Qui es tu le lobby gay ?

On entend souvent parler du lobby gay. Existe-t-il ? Pourquoi ce mot déclenche-t-il en France autant d’inquiétudes ? Et si le lobbying était simplement un moyen légitime d’action politique…

Le projet de loi présenté par Nadine Morano sur l’autorité parentale et le statut des tiers a déclenché une nouvelle levée de boucliers chez les défenseurs de la famille traditionnelle, notamment dans certains courants catholiques traditionalistes et à l’UMP (Jean Marc Nesme et son Entente parlementaire pour la défense du droit de l’enfant à vivre, d’être accueilli et de s’épanouir dans une famille composée d’un père et d’une mère). Comme lors des débats sur le Pacs, le spectre d’un «lobby gay», non identifié mais manifestement très présent dans les institutions politiques, médiatiques et culturelles a resurgi dans les discours. Un lobby qui défendrait ses intérêts propres et menacerait ainsi l’intérêt général… Qu’il existe des associations et des personnalités engagées dans la défense des droits des minorités gays et lesbiennes, c’est indiscutable. Mais en France, l’usage du terme lobby est particulièrement péjoratif, laissant soupçonner une structuration et des méthodes occultes, quand ailleurs en Europe et dans le monde, l’existence des lobbys ne déchaine aucune passion et fait partie intégrante de la vie politique. Pourquoi donc une telle suspicion, en France, à l’égard de ces lobbys qui ne sont en général pas autre chose que des groupes de pression ? Parmi de nombreuses explications, il y a l’histoire du nationalisme français, avec Charles Maurras (dirigeant historique de l’Action française) et la thèse des quatre états confédérés – juifs, métèques, protestants et francs maçons – qui auraient comploté contre la France. Il y a aussi l’universalisme, ce fondement de la vie politique française, à l’aune duquel tout mouvement catégoriel paraît suspect. Dans les deux associations LGBT affiliées à des partis politiques (Homosexualité et socialisme et Gaylib), on se défend ainsi de demander des droits spécifiques mais on affirme porter un projet de société.

Épouvantail

Laurent Chambon est élu du parti travailliste à Amsterdam et chercheur en sciences politiques à Poitiers.
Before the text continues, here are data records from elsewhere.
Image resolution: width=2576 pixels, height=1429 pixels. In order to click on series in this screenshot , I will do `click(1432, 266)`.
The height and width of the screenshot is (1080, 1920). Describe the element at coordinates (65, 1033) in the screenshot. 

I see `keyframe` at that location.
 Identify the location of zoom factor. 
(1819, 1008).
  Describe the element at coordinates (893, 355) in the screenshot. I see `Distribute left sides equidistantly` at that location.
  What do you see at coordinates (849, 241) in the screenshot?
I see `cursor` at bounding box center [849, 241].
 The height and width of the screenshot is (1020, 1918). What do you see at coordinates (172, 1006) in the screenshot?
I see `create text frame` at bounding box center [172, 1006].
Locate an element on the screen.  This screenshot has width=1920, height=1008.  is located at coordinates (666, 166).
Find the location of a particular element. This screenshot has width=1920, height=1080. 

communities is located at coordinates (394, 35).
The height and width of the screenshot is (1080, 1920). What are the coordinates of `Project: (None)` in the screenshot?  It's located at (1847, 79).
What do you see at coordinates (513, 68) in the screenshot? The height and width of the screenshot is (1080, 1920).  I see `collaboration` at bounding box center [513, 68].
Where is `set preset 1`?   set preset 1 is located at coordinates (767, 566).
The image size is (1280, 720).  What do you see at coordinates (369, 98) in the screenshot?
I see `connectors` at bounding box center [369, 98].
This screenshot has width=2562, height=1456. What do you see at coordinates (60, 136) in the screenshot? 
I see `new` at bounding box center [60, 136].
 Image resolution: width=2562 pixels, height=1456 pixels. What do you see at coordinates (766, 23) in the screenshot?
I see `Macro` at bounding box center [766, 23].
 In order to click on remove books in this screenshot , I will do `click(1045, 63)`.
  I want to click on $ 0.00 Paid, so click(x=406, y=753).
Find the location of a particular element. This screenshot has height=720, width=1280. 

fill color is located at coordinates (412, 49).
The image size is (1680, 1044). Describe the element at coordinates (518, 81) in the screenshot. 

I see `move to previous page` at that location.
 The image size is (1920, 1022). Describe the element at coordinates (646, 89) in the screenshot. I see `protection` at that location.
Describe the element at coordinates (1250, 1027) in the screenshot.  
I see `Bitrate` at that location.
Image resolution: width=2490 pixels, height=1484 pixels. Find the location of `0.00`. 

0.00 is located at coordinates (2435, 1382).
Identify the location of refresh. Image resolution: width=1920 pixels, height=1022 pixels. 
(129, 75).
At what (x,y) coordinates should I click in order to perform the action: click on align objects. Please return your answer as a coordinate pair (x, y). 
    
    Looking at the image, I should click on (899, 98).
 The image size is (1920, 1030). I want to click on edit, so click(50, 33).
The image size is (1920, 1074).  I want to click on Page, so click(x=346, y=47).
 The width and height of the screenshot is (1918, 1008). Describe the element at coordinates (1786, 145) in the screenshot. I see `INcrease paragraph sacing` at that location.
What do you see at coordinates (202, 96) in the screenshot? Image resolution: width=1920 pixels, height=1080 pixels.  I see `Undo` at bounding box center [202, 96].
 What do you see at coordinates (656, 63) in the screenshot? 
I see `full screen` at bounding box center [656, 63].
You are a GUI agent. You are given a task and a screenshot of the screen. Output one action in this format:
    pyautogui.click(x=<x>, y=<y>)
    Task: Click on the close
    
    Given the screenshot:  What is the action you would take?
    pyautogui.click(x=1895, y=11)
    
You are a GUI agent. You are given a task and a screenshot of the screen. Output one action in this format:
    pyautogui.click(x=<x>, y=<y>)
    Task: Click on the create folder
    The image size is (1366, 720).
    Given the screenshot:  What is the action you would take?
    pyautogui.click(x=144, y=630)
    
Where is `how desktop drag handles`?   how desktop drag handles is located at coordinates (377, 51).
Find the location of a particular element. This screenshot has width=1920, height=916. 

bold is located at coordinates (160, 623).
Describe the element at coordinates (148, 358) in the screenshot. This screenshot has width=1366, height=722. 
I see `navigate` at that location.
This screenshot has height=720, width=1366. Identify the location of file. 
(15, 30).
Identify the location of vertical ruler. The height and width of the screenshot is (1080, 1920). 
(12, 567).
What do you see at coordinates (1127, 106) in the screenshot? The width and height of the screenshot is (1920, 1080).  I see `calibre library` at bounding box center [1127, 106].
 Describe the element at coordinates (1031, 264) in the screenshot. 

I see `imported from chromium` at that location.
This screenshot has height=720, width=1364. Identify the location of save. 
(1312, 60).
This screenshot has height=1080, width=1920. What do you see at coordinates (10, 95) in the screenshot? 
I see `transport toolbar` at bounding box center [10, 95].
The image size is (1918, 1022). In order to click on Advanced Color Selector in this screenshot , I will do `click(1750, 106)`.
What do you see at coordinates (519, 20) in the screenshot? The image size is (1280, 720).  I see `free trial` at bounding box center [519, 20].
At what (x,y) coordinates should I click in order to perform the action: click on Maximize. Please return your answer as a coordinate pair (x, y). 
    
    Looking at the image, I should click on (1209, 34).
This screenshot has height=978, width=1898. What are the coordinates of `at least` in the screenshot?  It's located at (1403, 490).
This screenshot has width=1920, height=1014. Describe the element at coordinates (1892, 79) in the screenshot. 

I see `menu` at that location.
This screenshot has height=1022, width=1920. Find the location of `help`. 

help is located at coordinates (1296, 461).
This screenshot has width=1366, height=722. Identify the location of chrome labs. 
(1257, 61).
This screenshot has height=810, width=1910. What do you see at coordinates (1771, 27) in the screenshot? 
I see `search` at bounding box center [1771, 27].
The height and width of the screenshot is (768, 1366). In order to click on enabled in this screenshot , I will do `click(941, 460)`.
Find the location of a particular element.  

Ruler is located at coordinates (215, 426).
Pour lui, il n’y a pas de lobby gay en France au sens où les groupes existants ne sont pas organisés comme peuvent l’être leurs homologues aux Pays-Bas par exemple. Une des clés de compréhension de cette différence, c’est l’affiliation des groupes de pression français à des partis ; pour Laurent Chambon, un lobby doit aller voir chaque parti, pourquoi pas même jusqu’à l’extrême droite. C’est de cette façon, d’après lui, que les mouvements LGBT néerlandais auraient obtenu de façon très transparente l’ouverture du mariage. Il avance aussi une explication plus anthropologique ; la tradition protestante qui domine en Allemagne ou aux Pays-Bas inviterait à montrer alors que la tradition latine et catholique pousserait à cacher. Ceci expliquerait également la faible visibilité des gays et lesbiennes en politique, où un homosexuel avéré aura tendance à éluder encore plus la question des droits LGBT par crainte d’être accusé de communautarisme. Ainsi, l’UMP Roger Karoutchi qui a fait un coming out retentissant, refuse de s’exprimer sur les questions du mariage et de l’adoption pour les homosexuels affirmant qu’il n’est pas un «militant communautariste» et que sa «seule communauté, c’est la France». Autant de raisons qui expliquent, que, paradoxalement, la lutte pour les droits des personnes LGBT reste l’apanage d’associations… LGBT. La stigmatisation de ces mouvements, regroupés sous l’étiquette repoussoir de «lobby gay» procède, toujours selon Laurent Chambon, d’une logique de domination. Ainsi, un lobby puissant et intégré, comme le mouvement paysan, ne sera pas désigné comme tel, tout juste parlera-t-on de corporatisme ; «dès qu’il s’agit d’une minorité dominée, on agite l’épouvantail du complot juif, musulman ou homosexuel». À la maurassienne.